The first idea is that each chiplet is a Shader Array, which are the sets of elements that are on the pink boxes, which are connected to the L1 cache, while we will leave the L2 cache in a separate central chip.
But we don’t have the full GPU, because we are missing the middle part of it, which is the command processor, which being a single part we will not duplicate, so we will put it in the middle part of the MCM.
As for the accelerators, we will place them in another chiplet, connected directly to the DMA unit of the central chiplet.
Once the GPU is broken down into several parts, what interests us now is the communication with the external memory, this will be done through the interposer, which will have the memory controller integrated inside. Since Navi 10 uses an 8-chip 256-bit GDDR6 interface, we decided to keep this configuration in our example.
GPU based on chips and power consumption
The interface used to communicate the elements of the different chiplets is the AMD MCM is the IFOP interface, which has a power consumption of 2 pJ / bit, if we look at the technical specifications we will see that the L2 cache has a band bandwidth of 1.95 TB / It is at a speed of 1905 MHz, or approximately 1024 bytes, which corresponds to 16 interfaces of 64 bytes / cycle, 32B / cycle per address.
The first version of the Infinity Fabric used 32B / cycle interfaces with a consumption of 2 pJ / bit, however AMD improved by 27%
The IFOP interface has a power consumption of 1.47 pJ / bit, at a speed of 1333 MHz, if the interface was at 1905 MHz, the power consumption would be much higher because it would not only increase the speed clock but also voltage, but let’s assume our chiplet version of the Navi 10 is running at these speeds of 1333 MHz.
(1.33 * 10 ^ 12) * 8 bits per byte * 1.47 pJ per bit = 1.56 * 10 ^ 13 pJ = 15.6 W
Although the 15.6 W may seem like a low number to us, keep in mind that this is only the data transmission consumption of the peripheral chips with the central chiplet at a speed of 1333 MHz and that the power consumption increases quadratically with clock speed. and the tension also increases with this.

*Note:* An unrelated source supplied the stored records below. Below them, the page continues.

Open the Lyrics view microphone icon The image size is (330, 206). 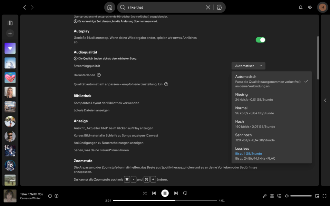(x=265, y=196)
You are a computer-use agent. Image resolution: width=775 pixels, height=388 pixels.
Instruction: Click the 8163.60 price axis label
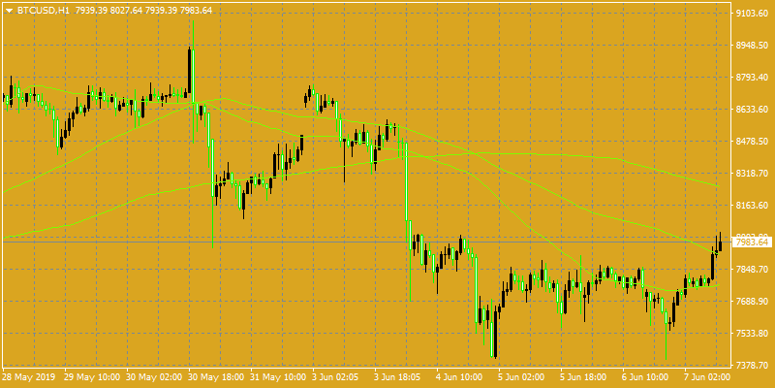752,205
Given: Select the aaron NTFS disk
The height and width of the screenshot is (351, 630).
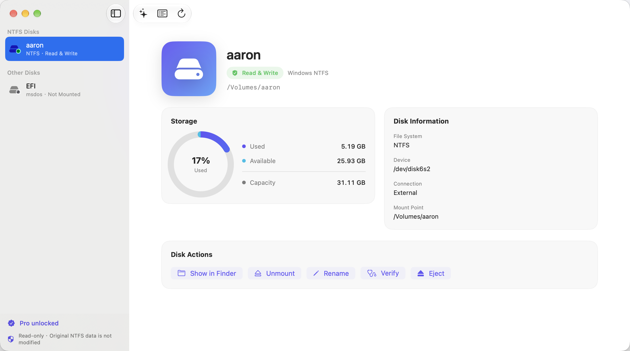Looking at the screenshot, I should pos(65,49).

This means that a good chunk of the power consumption goes directly to the power consumption of the chip-to-chip communication, which means AMD and NVIDIA need to fix this before they deploy their chip-based GPUs.
AMD’s EHP as an example of a chipset-based GPU
A few years ago, AMD published an article where they described a chip-based processor with an extremely complex GPU, where they talked about configurations of for example 320 compute units in 8 chips, which translates to 40 units. calculation by chiplet, the equivalent to a complete Navi 10.
In other words, we are talking about an 8 times more complex setup, so imagine a setup with 8 chips, each one being like a Navi 10 / RDNA and running at speeds above 2 GHz with huge power consumption.
This is the reason why AMD and NVIDIA have developed technologies such as X3D and GRS, which are communication interfaces that have a power consumption per transmitted bit 10 times lower than that of the current Infinity Fabric or NVLink because without this type of communication interface is not possible in the future of chip-based GPUs.